▸ Directions for this task
All lines from the one with "Времето (194, 61)" through the final line below are to be reproduced exactly; omit the others.

╭──

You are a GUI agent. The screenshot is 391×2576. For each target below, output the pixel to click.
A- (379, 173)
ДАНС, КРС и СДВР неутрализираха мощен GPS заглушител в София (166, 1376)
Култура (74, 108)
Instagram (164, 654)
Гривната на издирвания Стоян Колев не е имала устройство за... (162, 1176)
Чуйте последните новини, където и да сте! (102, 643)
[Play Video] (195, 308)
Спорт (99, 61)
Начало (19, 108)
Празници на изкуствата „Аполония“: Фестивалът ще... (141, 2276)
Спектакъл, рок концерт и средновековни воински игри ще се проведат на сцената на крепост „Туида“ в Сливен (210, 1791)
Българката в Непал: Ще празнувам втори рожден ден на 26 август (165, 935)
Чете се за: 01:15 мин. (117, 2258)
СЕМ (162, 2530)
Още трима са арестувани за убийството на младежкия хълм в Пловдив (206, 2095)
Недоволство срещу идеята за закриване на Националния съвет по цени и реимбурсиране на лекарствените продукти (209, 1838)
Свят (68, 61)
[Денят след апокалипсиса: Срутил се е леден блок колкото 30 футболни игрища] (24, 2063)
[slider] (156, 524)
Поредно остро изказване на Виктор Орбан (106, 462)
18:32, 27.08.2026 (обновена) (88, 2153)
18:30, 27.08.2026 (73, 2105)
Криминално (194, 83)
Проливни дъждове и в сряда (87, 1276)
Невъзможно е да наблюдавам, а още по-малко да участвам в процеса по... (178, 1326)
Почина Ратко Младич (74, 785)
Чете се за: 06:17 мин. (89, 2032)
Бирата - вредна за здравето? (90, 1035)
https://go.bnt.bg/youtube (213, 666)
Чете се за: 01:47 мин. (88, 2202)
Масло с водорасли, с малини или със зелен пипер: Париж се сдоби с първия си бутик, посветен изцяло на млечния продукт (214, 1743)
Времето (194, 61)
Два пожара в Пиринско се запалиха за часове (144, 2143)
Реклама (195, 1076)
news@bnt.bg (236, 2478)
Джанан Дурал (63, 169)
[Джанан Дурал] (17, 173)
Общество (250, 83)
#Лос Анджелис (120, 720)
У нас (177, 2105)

╰──

▸ Solution for this exercise
Времето (194, 61)
Два пожара в Пиринско се запалиха за часове (144, 2143)
Реклама (195, 1076)
news@bnt.bg (236, 2478)
Джанан Дурал (63, 169)
[Джанан Дурал] (17, 173)
Общество (250, 83)
#Лос Анджелис (120, 720)
У нас (177, 2105)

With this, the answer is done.